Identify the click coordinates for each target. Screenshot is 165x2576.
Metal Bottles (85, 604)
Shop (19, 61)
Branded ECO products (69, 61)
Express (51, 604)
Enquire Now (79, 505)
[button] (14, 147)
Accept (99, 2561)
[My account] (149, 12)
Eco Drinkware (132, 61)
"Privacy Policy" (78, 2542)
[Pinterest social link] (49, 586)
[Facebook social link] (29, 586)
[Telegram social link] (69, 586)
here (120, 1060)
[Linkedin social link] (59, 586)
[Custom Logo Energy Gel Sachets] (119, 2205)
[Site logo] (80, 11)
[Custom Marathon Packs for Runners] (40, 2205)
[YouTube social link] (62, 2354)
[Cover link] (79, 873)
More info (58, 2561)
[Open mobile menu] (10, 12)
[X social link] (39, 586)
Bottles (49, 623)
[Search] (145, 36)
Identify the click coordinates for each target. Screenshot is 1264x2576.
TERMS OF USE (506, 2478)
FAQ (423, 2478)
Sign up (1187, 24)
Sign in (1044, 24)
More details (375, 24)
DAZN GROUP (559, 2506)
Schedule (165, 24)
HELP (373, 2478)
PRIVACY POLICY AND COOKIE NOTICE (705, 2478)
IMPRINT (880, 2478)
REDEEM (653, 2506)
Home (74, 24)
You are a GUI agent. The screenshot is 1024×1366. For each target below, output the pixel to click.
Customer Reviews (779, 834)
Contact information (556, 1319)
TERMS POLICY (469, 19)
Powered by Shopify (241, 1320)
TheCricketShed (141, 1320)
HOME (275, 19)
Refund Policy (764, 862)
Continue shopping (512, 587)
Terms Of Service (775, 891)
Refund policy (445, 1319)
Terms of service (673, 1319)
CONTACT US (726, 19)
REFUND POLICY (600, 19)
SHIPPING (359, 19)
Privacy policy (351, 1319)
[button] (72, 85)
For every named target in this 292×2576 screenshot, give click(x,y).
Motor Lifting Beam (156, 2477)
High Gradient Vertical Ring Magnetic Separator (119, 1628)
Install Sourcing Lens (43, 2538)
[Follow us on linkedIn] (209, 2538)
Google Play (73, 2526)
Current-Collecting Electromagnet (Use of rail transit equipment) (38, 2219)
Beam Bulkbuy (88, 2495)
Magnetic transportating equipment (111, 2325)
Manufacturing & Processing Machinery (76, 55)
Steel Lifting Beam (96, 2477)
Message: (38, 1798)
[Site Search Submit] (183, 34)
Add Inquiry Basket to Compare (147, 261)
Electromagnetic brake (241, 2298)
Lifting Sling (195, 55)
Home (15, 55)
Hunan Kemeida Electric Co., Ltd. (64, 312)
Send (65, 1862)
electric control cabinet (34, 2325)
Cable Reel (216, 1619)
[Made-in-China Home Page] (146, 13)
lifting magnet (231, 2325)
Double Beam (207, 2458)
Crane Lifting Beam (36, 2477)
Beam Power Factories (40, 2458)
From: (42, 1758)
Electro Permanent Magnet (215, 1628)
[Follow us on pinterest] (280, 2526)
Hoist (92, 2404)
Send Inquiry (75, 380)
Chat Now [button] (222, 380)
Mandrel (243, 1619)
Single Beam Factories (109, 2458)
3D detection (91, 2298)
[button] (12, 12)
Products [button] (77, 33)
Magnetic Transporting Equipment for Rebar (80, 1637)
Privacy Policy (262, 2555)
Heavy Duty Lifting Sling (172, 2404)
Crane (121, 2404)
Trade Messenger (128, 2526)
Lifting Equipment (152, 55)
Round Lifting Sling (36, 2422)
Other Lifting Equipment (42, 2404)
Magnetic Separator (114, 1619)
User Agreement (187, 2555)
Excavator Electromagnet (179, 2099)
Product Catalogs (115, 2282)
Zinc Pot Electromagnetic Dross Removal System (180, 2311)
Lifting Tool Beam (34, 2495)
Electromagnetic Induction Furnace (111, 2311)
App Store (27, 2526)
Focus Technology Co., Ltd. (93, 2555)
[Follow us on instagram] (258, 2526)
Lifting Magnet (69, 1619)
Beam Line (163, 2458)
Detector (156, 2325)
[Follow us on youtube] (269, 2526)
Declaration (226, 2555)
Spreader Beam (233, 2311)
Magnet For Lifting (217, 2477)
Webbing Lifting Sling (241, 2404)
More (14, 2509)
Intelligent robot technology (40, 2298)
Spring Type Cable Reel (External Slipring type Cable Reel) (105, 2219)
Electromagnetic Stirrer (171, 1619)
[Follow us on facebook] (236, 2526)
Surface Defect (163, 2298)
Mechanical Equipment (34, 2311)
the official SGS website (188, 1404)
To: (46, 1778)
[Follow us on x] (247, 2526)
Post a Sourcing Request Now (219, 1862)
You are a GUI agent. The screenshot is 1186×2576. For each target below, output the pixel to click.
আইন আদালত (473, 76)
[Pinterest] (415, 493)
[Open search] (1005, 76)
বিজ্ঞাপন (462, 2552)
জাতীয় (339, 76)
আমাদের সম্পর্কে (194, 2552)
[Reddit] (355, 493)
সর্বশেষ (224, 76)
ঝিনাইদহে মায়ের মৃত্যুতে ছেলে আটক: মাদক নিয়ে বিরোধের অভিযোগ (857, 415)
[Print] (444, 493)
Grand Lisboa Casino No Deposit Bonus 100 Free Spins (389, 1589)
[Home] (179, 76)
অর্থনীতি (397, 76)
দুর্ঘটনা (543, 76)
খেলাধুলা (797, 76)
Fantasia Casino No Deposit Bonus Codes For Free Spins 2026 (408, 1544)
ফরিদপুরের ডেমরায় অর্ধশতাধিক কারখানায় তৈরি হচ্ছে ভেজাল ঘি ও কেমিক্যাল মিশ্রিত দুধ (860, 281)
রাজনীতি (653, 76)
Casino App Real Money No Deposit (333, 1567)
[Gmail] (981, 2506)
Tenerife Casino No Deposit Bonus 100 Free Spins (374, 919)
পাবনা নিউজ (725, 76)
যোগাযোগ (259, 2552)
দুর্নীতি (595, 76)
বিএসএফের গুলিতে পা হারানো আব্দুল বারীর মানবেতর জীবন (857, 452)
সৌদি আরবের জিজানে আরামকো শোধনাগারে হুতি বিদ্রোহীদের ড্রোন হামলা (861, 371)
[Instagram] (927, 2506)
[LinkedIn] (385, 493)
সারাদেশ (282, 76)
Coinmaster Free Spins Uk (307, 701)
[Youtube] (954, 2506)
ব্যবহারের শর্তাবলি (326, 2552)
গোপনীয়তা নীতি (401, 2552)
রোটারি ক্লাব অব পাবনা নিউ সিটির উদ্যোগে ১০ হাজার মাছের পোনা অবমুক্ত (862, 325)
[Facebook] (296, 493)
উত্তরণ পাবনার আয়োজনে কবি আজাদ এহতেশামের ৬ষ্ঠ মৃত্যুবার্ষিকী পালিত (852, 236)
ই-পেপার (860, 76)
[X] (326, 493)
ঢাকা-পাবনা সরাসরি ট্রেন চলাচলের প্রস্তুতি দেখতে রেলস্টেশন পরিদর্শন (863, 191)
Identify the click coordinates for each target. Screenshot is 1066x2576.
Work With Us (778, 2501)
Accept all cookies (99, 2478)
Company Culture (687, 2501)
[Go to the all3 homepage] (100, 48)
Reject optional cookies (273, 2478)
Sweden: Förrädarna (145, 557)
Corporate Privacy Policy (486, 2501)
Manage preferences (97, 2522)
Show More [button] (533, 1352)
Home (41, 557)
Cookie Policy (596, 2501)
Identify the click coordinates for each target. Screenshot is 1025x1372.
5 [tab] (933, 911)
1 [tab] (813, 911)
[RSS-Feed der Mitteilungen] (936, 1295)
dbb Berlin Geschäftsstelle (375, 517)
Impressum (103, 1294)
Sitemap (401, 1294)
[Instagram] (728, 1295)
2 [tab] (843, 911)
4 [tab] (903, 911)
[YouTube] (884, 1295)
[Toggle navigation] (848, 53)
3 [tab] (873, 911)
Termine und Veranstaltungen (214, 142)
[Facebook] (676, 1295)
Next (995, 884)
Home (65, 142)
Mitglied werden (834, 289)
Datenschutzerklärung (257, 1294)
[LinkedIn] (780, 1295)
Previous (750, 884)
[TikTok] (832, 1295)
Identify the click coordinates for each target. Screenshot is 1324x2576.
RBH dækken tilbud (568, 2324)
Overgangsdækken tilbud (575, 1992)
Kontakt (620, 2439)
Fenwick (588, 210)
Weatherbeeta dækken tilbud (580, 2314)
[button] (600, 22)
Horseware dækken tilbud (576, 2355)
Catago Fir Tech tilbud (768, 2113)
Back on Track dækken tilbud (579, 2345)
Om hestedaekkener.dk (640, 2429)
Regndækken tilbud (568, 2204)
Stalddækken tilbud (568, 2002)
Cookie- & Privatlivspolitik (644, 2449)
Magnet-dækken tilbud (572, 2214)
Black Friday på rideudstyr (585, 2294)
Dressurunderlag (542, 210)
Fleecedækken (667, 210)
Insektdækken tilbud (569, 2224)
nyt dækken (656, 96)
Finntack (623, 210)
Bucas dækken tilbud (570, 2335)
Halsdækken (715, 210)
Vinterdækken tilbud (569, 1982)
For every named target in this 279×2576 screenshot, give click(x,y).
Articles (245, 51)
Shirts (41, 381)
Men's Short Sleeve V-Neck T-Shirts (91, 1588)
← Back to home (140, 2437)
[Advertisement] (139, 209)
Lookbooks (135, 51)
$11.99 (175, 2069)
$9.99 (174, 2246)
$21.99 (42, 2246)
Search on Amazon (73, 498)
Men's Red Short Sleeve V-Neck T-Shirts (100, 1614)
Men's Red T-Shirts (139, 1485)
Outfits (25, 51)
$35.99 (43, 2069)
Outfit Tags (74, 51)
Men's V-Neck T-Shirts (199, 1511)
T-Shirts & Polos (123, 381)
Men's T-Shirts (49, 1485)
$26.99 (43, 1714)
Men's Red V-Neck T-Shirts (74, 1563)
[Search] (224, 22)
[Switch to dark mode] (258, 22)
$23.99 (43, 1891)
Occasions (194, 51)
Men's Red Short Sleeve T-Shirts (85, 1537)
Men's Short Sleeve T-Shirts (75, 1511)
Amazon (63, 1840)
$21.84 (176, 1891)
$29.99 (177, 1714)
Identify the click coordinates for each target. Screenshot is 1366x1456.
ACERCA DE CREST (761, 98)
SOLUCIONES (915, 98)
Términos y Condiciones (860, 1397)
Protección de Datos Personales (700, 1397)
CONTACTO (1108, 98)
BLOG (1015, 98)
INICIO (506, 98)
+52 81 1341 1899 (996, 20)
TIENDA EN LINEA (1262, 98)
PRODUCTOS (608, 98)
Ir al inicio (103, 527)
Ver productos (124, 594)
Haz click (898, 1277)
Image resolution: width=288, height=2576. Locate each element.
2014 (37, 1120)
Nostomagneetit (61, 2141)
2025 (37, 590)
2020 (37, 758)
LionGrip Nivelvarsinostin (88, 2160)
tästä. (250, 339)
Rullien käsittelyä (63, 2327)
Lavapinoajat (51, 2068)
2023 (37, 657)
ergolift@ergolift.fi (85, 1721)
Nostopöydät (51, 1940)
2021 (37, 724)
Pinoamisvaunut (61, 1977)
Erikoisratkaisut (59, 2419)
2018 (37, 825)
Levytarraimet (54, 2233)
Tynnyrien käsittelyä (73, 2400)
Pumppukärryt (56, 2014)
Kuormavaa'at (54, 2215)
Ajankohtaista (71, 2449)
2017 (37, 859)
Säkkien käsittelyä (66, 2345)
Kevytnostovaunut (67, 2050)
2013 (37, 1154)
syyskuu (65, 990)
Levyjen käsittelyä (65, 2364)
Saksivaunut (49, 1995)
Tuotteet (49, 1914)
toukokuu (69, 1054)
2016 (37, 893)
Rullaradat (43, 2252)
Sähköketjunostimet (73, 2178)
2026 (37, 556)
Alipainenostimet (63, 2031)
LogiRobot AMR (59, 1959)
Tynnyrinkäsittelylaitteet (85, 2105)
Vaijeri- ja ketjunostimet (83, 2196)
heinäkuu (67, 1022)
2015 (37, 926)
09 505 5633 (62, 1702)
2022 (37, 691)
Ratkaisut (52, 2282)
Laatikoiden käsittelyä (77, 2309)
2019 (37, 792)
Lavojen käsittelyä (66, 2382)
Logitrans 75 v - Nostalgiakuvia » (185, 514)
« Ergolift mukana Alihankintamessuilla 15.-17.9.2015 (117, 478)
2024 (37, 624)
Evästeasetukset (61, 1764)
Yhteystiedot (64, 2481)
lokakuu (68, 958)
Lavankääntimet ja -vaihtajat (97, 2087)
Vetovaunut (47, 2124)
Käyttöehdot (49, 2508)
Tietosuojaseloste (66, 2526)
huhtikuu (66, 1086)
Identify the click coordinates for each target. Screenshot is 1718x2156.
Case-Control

--

§ Brief: The span to print begins at the line containing "CONTACTO (1108, 98)" and ends at the final line of the entries; print it exactly and print nothing else.

§ Written response:
CONTACTO (1108, 98)
BLOG (1015, 98)
INICIO (506, 98)
+52 81 1341 1899 (996, 20)
TIENDA EN LINEA (1262, 98)
PRODUCTOS (608, 98)
Ir al inicio (103, 527)
Ver productos (124, 594)
Haz click (898, 1277)
Image resolution: width=288, height=2576. Locate each element.
2014 (37, 1120)
Nostomagneetit (61, 2141)
2025 (37, 590)
2020 (37, 758)
LionGrip Nivelvarsinostin (88, 2160)
tästä. (250, 339)
Rullien käsittelyä (63, 2327)
Lavapinoajat (51, 2068)
2023 (37, 657)
ergolift@ergolift.fi (85, 1721)
Nostopöydät (51, 1940)
2021 (37, 724)
Pinoamisvaunut (61, 1977)
Erikoisratkaisut (59, 2419)
2018 (37, 825)
Levytarraimet (54, 2233)
Tynnyrien käsittelyä (73, 2400)
Pumppukärryt (56, 2014)
Kuormavaa'at (54, 2215)
Ajankohtaista (71, 2449)
2017 (37, 859)
Säkkien käsittelyä (66, 2345)
Kevytnostovaunut (67, 2050)
2013 (37, 1154)
syyskuu (65, 990)
Levyjen käsittelyä (65, 2364)
Saksivaunut (49, 1995)
Tuotteet (49, 1914)
toukokuu (69, 1054)
2016 (37, 893)
Rullaradat (43, 2252)
Sähköketjunostimet (73, 2178)
2026 (37, 556)
Alipainenostimet (63, 2031)
LogiRobot AMR (59, 1959)
Tynnyrinkäsittelylaitteet (85, 2105)
Vaijeri- ja ketjunostimet (83, 2196)
heinäkuu (67, 1022)
2015 (37, 926)
09 505 5633 (62, 1702)
2022 (37, 691)
Ratkaisut (52, 2282)
Laatikoiden käsittelyä (77, 2309)
2019 (37, 792)
Lavojen käsittelyä (66, 2382)
Logitrans 75 v - Nostalgiakuvia » (185, 514)
« Ergolift mukana Alihankintamessuilla 15.-17.9.2015 (117, 478)
2024 (37, 624)
Evästeasetukset (61, 1764)
Yhteystiedot (64, 2481)
lokakuu (68, 958)
Lavankääntimet ja -vaihtajat (97, 2087)
Vetovaunut (47, 2124)
Käyttöehdot (49, 2508)
Tietosuojaseloste (66, 2526)
huhtikuu (66, 1086)
Identify the click coordinates for each target. Screenshot is 1718x2156.
Case-Control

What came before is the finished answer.